AIM. Reproduce every line of the listing below, requests included, but multiply each coordinate in the answers by 0.6 and round to whole numbers, with halves rounded up. Omit the pictures.

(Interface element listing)
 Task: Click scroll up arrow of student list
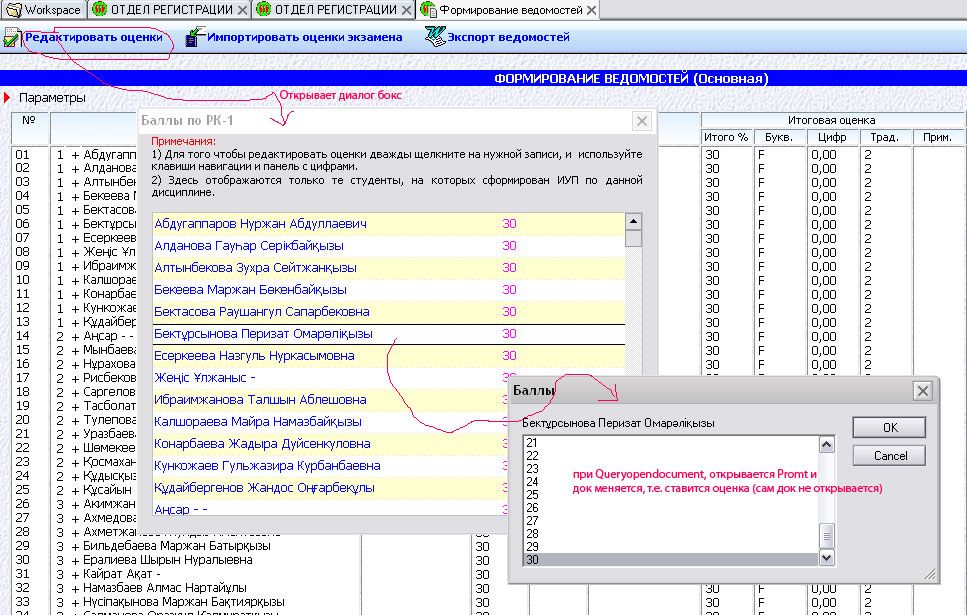coord(633,222)
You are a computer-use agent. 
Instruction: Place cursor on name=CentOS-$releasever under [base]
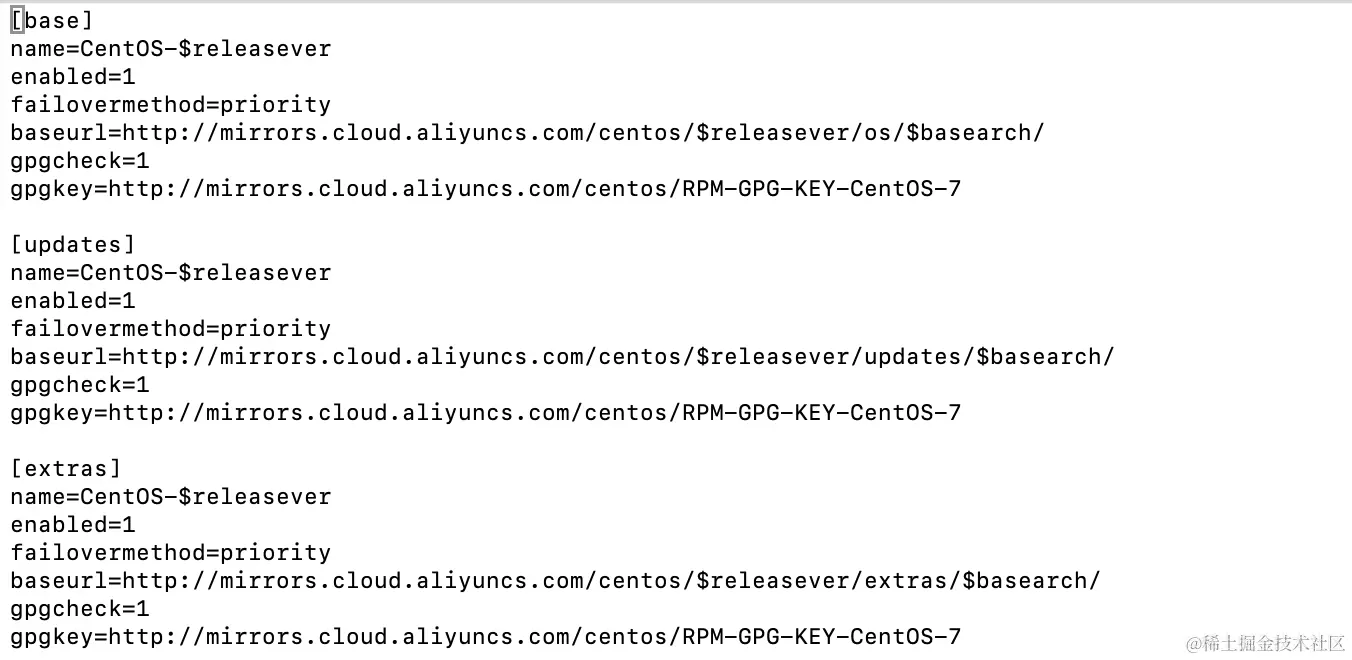coord(170,49)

SOLUTION TO THE EXERCISE.
 Task: Click scroll up arrow of student list
coord(380,133)
You are a computer-use agent. 
Instruction: Place cursor on name=CentOS-$releasever under [base]
coord(102,29)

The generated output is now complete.